Design systems so that the secure path is the easy path. Insecurity should require explicit opt-in.

Principles:

  • Deny by default. New endpoints should require authentication and authorization until explicitly marked as public.
  • Fail closed. If an authorization check fails or throws an error, deny access. Never default to allowing.
  • Minimize surface area. Disable unused features, endpoints, and debug tooling in production.
  • Environment-aware configuration. Separate development and production configurations.
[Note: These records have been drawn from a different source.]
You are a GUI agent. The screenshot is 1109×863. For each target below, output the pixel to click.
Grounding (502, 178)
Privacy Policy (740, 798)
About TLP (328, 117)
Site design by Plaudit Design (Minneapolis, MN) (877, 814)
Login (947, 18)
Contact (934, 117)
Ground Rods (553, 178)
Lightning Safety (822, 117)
Debug mode, verbose error messages, and permissive CORS belong in development only.
STRUCTURE SecurityConfig
    cors_origins : List<String>
    debug_errors : Boolean
    require_https : Boolean

PROCEDURE SecurityConfig.PRODUCTION() → SecurityConfig
    RETURN SecurityConfig {
        cors_origins ← ["https://app.example.com"],
        debug_errors ← FALSE,
        require_https ← TRUE
    }

PROCEDURE SecurityConfig.DEVELOPMENT() → SecurityConfig
    RETURN SecurityConfig {
        cors_origins ← ["http://localhost:3000"],
        debug_errors ← TRUE,
        require_https ← FALSE
    }

Error Handling

Never expose internal details in error responses. Stack traces, database error messages, and internal paths give attackers information about your system.
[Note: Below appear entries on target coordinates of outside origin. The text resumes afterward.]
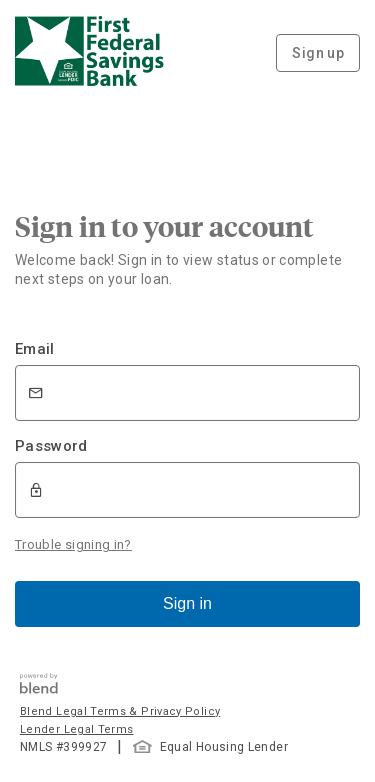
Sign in (187, 603)
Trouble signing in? (73, 544)
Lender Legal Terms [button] (76, 729)
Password (51, 446)
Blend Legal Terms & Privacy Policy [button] (120, 711)
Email (35, 349)
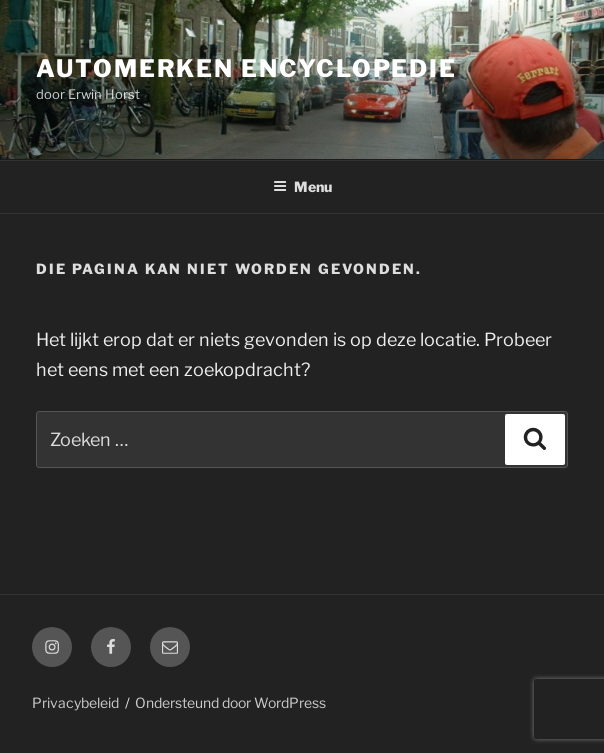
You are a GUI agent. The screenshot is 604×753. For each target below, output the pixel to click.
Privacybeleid (75, 702)
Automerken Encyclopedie (246, 68)
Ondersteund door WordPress (230, 702)
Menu (302, 186)
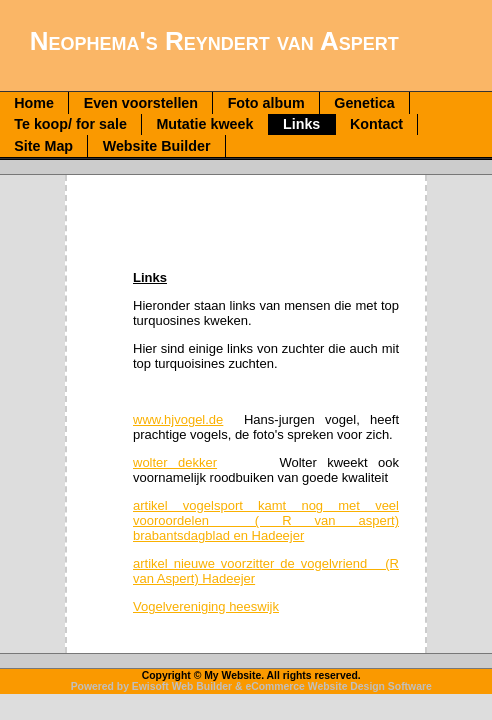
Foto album (266, 103)
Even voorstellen (141, 103)
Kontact (376, 124)
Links (301, 124)
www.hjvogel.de (178, 419)
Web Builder (202, 686)
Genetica (364, 103)
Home (34, 103)
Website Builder (157, 146)
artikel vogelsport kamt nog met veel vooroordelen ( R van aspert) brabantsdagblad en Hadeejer (266, 520)
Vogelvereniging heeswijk (206, 606)
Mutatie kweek (204, 124)
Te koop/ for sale (70, 124)
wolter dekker (175, 462)
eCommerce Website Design (315, 686)
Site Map (43, 146)
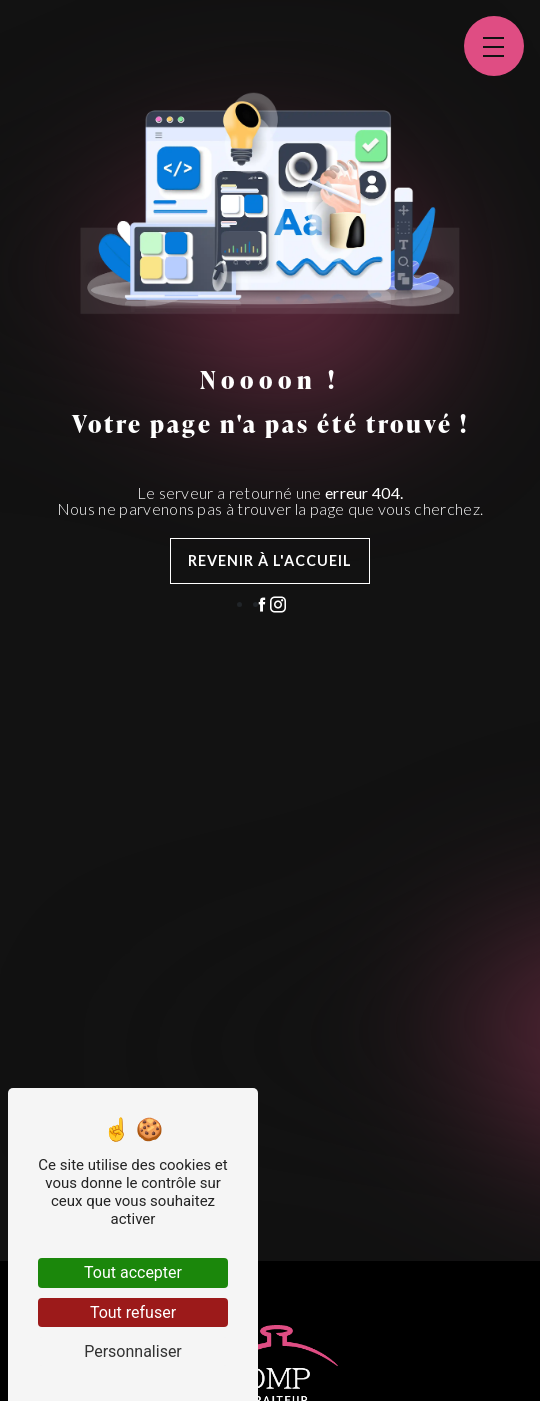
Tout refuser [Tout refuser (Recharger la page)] (133, 1312)
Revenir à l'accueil (270, 560)
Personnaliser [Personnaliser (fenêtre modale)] (133, 1351)
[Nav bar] (494, 46)
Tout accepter (133, 1272)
// BAD: exposes internal details
PROCEDURE GET_USER_BAD(pool, id) → Result<User>
    result ← DB_GET_USER(pool, id)
    IF result IS ERROR THEN
        RETURN Error("Database error: " + error_details)  // Leaks DB info
    END IF
    RETURN Ok(result)

// GOOD: generic error to client, detailed error to logs
PROCEDURE GET_USER(pool, id) → Result<User>
    result ← DB_GET_USER(pool, id)
    IF result IS ERROR THEN
        LOG ERROR "Failed to fetch user " + id + ": " + error_details
        RETURN Error(500 INTERNAL SERVER ERROR)
    END IF
    RETURN Ok(result)

Logging Sensitive Data

Never log passwords, credit card numbers, tokens, or personal data. Logs are often stored with weaker access controls than production databases and may be shipped to third-party aggregation services.

// BAD: logs the password
LOG INFO "Login attempt: email=" + email + ", password=" + password

// GOOD: log the event without sensitive data
LOG INFO "Login attempt: email=" + email

// GOOD: redact sensitive fields in structs
STRUCTURE AuditableRequest
    email : String
    password : String   // should never appear in logs

PROCEDURE AuditableRequest.TO_STRING() → String
    RETURN "AuditableRequest { email: " + self.email + ", password: [REDACTED] }"

Common Mistakes

  • Overly broad CORS policies. Access-Control-Allow-Origin: * on an API with cookies or sensitive data allows any website to make authenticated requests. Lock CORS to known frontend origins.
  • Exposing stack traces in production. Set debug_errors: false and return generic error messages to clients.
  • Logging sensitive data. Sanitize all log output. Never log passwords, tokens, or PII.
  • Not validating content types. Accept only expected content types (application/json) and reject everything else.
  • Using unwrap() in request handlers. A panic in a handler crashes the task and may leak information in the error response. Use proper error handling with Result.

Key Takeaways

  1. Validate all input at the boundary. Use the validator crate and Rust's type system to reject bad data early.
  2. Use parameterized queries for all database access. Never concatenate user input into SQL.
  3. Apply security headers as middleware. Start with a strict CSP and relax as needed.
  4. Make security the default. Insecurity should require explicit opt-in, not the other way around.
  5. Never expose internal error details to clients. Log them for debugging; return generic messages to users.